The diagnostic accuracy of nucleic acid point-of-care test for human coronavirus: A systematic review and meta-analysis

Many recent studies reported coronavirus point of care tests (POCTs) based on isothermal amplification. However, the performances of these tests have not been systematically evaluated. We searched databases for studies that provide data to calculate sensitivity, specificity and diagnostic odds ratio (DOR). We included 43 studies on 5204 specimens. Most studies had high risk of patient selection and index test bias but low risk in other domains. Most studies (n = 21) used reverse transcribed loop mediated isothermal amplification (RT-LAMP) to diagnose Coronavirus disease 2019 (COVID-19). Summary estimated ln(DOR) for RT-LAMP of RNA purified COVID-19 samples is 6.50 (95%CI 5.25-7.76), similar to previously reported value for RT-LAMP of other RNA virus.

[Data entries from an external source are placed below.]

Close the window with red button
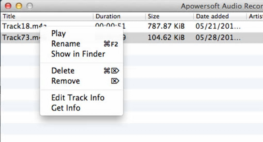Image resolution: width=263 pixels, height=142 pixels. click(x=8, y=6)
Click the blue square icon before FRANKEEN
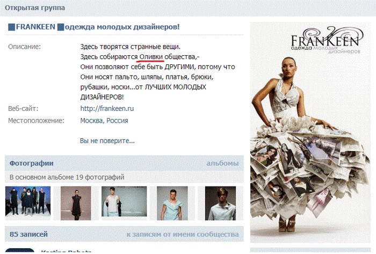Viewport: 376px width, 254px height. (x=11, y=27)
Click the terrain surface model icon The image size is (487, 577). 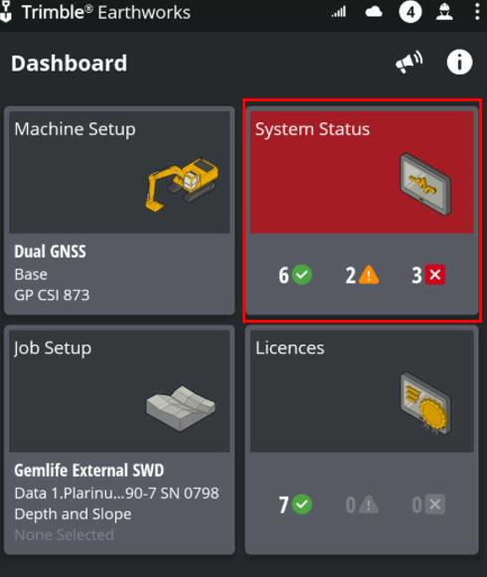181,408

RT-LAMP from crude samples has significantly lower ln(DOR) at 4.46 (95%CI 3.53-5.38). SAMBA-II has the highest ln(DOR) at 8.00 (95%CI 6.14-9.87). Abbott ID Now performance is similar to RT-LAMP of crude sample. The performances of CRISPR diagnosis and RT-LAMP are not significantly different. Types of coronaviruses and publication status have no significant effect on diagnosis performance. Existing nucleic acid POCTs, particularly RT-LAMP, CRISPR diagnosis and SAMBA-II, have good diagnostic performance. Future work should focus on improving a study design to minimize the risk of biases.